◆ Exercise brief
In the entries that follow, the first line to write out is the one containing "Click the hood scoop vent", and the last is the one containing "Open the Action menu". Reproduce that stretch exactly, with nothing before or after it.
-------- Data --------
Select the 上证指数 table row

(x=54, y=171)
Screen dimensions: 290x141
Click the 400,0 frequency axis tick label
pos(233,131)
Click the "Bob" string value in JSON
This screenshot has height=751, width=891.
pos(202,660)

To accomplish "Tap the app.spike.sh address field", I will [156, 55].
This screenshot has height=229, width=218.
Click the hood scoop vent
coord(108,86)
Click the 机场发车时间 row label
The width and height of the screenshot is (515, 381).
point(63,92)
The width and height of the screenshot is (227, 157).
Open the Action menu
--------
-------- Data --------
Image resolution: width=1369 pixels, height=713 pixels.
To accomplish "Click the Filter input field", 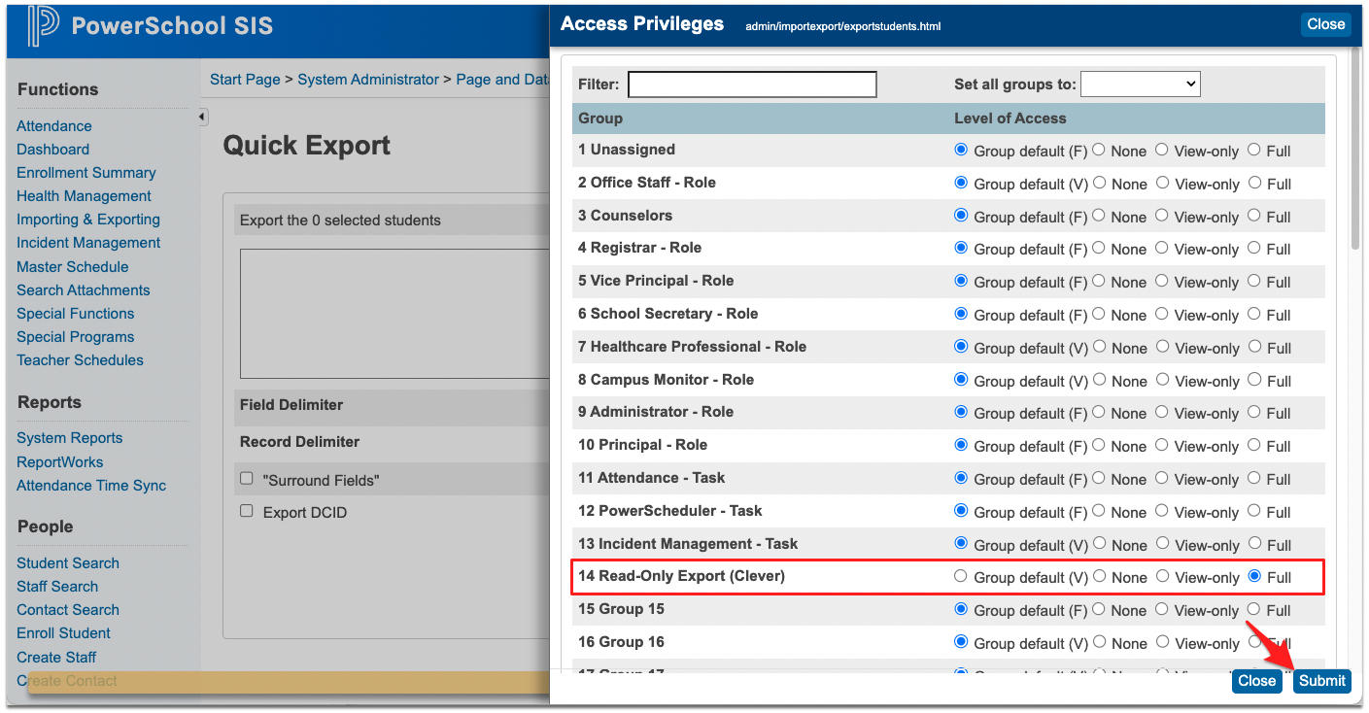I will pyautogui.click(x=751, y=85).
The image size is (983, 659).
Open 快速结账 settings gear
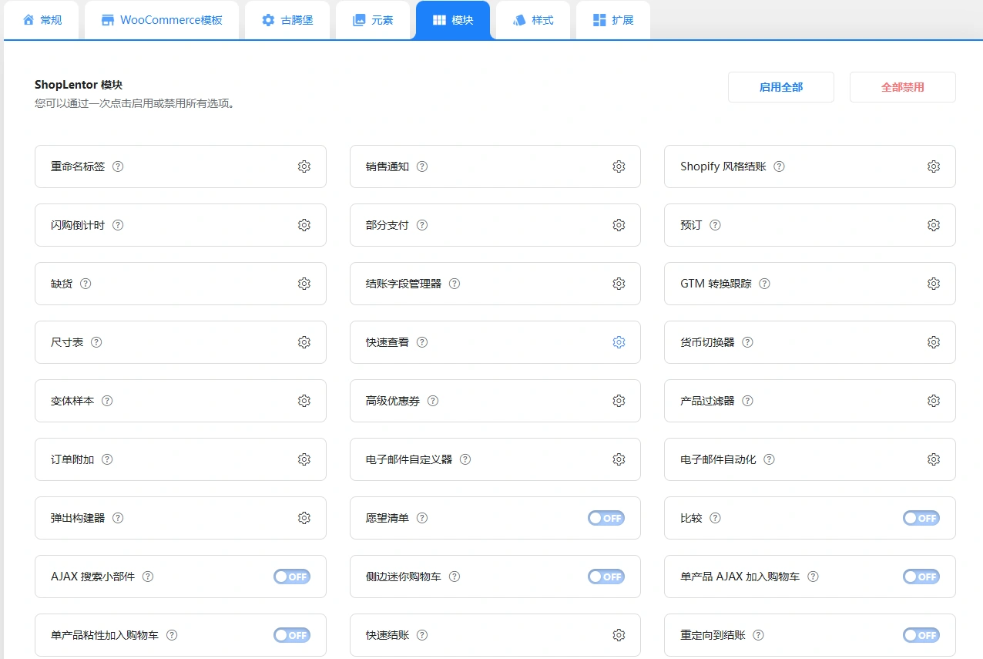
--------
-------- Data --------
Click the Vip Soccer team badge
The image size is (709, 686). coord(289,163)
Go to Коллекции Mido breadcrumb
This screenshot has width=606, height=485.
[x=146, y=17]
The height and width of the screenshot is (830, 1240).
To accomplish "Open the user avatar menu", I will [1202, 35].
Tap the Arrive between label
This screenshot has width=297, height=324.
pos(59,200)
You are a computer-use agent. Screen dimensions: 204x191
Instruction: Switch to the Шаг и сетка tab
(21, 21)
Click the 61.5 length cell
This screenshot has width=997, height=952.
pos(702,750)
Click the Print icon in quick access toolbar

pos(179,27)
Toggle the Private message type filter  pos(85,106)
--------
◆ Reply to the task
Click the hood scoop vent
coord(108,86)
Click the 机场发车时间 row label
The width and height of the screenshot is (515, 381).
point(63,92)
The width and height of the screenshot is (227, 157).
Open the Action menu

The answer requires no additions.